Cryosurgery for Non-Melanoma Skin Cancer
Cryosurgery using liquid nitrogen is a well-established non-invasive treatment method for non-melanoma skin cancers, particularly effective for small, well-differentiated squamous cell carcinomas and superficial basal cell carcinomas when performed by experienced practitioners.

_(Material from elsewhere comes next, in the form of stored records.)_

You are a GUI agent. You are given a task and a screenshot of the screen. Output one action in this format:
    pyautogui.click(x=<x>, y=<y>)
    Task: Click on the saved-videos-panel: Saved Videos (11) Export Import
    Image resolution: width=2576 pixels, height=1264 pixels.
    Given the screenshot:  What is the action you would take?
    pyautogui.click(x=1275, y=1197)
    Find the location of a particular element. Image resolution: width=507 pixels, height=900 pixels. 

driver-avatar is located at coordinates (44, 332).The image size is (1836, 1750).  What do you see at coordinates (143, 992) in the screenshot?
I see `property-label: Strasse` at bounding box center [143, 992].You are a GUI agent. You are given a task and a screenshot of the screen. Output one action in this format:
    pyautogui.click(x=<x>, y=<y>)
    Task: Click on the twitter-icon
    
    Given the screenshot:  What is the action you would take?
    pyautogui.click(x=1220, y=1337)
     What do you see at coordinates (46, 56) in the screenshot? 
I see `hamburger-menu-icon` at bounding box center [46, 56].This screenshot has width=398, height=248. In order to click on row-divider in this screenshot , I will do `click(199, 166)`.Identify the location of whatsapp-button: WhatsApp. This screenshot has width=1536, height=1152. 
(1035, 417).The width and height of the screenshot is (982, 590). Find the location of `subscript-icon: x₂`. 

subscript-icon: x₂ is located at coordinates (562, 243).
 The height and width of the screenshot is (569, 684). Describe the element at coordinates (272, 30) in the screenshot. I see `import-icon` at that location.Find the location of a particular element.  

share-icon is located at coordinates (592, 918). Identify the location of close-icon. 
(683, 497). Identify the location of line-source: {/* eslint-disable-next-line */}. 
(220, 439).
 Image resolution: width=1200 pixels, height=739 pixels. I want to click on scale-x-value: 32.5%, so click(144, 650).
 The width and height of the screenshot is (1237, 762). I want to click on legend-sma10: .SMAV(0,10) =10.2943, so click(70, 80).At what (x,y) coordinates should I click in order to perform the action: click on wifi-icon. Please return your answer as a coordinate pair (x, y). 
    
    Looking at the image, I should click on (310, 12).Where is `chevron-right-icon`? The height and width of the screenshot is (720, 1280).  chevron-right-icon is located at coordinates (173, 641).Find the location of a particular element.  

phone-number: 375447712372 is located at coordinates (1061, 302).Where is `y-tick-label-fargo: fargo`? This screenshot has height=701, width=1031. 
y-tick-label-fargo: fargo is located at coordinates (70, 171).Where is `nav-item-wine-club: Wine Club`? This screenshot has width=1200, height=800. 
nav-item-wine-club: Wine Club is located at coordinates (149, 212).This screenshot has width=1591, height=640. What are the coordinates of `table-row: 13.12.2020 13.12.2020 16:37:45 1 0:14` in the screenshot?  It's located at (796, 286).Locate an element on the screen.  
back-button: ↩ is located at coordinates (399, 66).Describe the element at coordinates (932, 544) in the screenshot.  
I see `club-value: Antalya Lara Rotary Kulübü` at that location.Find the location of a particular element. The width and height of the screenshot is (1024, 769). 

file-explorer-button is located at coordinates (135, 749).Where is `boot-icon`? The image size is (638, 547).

Treatment Technique and Protocol
The standard cryosurgery protocol involves:
- Application of liquid nitrogen using an open spray technique with a double freeze-thaw cycle 1, 2
- Temperature monitoring to reach -50°C to -60°C inside the tumor tissue 3, 2
- Maintaining at least -20°C at the tumor margins and underlying structures 3
- Use of thermocouples for temperature monitoring to ensure adequate tissue destruction 3, 2
Efficacy by Cancer Type
Basal Cell Carcinoma (BCC)
- Superficial BCCs respond well to cryosurgery, with 5-year cure rates of 99.0% reported in large series 2, 4
- Cryosurgery is at least as effective as other modalities for superficial BCCs, with superior cosmetic outcomes 1
- Nodular BCCs are less suitable for cryosurgery alone, though adjunctive curettage may improve results 1
Squamous Cell Carcinoma (SCC)
- Small (<1 cm), well-differentiated, primary SCCs on sun-exposed sites are appropriate for cryosurgery 1
- 5-year cure rates of 96.1% have been achieved for selected SCCs 4
- Caution is advised due to limited published data on larger tumors and the metastatic potential of SCC 1
- Prior biopsy is necessary to establish histologic diagnosis before treatment 1
- Cryosurgery is not appropriate for locally recurrent SCC 1
Clinical Outcomes
Cure Rates
- Overall 30-year cure rate of 98.6% across all non-melanoma skin cancers in experienced hands 2
- Recent 5-year cure rate of 99.0% in a series of 522 cases 2
- Overall cure rate of 88% for advanced SCCs of the extremities 3
Cosmetic Results
- Superior healing and cosmesis compared to other treatment modalities 1
- Pigmentary changes (both hypo- and hyperpigmentation) can occur, especially in darkly pigmented skin 5
- These pigmentary changes typically improve by 6-12 months 5
Healing Timeline
- Immediate post-treatment effects include vesicle formation, erythema, swelling, and burning pain 5
- Crusted eschar forms within days after treatment 5
- Complete healing typically occurs within several weeks 5
- Repeat treatments at 3-week intervals may be necessary for incomplete responses 5
Important Caveats and Limitations
Key limitations include:
- Significant variability in liquid nitrogen application techniques exists, particularly between North American and European practices 1
- Case selection is critical—high cure rates may reflect treatment of predominantly small, favorable tumors 1
- Cryosurgery should be avoided on eyelids, lips, nose, and ears due to potential complications 5
- No histologic confirmation of complete tumor removal is possible, unlike surgical excision 1
- Not recommended as first-line therapy when surgical options are feasible 6
When to Consider Cryosurgery
Appropriate clinical scenarios:
- Small, superficial BCCs where size, site, or number of lesions limit conventional therapy effectiveness 1
- Selected small, well-differentiated primary SCCs on sun-exposed sites in experienced hands 1
- Patients with contraindications to surgery or multiple lesions requiring simultaneous treatment 1
- Advanced extremity cancers where amputation would otherwise be necessary 3
Cryosurgery should only be performed by experienced practitioners at specialized centers, particularly for SCC treatment 1.